** Instructions for the task **
Search the material for "computer" and show all lines that contain it.

** Listed records **
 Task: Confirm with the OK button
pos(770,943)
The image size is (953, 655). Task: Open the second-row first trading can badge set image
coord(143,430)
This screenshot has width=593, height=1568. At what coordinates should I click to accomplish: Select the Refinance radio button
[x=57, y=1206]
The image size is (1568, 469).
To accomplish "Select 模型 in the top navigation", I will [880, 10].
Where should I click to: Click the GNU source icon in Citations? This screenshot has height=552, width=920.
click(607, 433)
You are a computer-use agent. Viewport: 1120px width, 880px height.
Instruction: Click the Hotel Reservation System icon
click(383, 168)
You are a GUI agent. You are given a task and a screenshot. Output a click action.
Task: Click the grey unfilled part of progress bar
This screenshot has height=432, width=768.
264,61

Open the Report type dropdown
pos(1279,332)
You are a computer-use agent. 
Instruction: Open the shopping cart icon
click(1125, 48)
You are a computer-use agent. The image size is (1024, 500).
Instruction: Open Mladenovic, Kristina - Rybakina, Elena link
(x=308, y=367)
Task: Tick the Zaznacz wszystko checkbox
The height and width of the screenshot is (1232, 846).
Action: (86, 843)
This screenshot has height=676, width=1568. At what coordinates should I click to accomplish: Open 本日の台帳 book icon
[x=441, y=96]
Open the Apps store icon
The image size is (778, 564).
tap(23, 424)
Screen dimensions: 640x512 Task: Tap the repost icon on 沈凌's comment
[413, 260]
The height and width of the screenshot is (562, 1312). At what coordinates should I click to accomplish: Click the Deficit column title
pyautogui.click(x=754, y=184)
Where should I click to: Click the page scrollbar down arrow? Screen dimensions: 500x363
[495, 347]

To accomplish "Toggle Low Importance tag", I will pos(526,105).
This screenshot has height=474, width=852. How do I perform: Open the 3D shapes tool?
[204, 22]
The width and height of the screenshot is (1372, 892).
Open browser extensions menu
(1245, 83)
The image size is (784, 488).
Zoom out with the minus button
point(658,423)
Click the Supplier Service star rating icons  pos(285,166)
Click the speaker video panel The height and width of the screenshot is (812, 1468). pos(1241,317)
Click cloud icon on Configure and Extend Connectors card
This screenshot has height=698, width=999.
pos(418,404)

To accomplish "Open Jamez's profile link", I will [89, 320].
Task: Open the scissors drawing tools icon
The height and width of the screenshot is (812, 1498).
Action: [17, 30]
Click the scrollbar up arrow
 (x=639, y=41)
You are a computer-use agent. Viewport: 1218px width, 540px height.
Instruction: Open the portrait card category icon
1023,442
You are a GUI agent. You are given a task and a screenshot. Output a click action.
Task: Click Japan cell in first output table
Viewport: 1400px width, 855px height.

** Task solution **
You are a computer-use agent. Viewport: 1120px width, 880px height.
You are a computer-use agent. 
You are a computer-use agent. The image size is (1024, 500).
You are a computer-use agent. Viewport: 1218px width, 540px height.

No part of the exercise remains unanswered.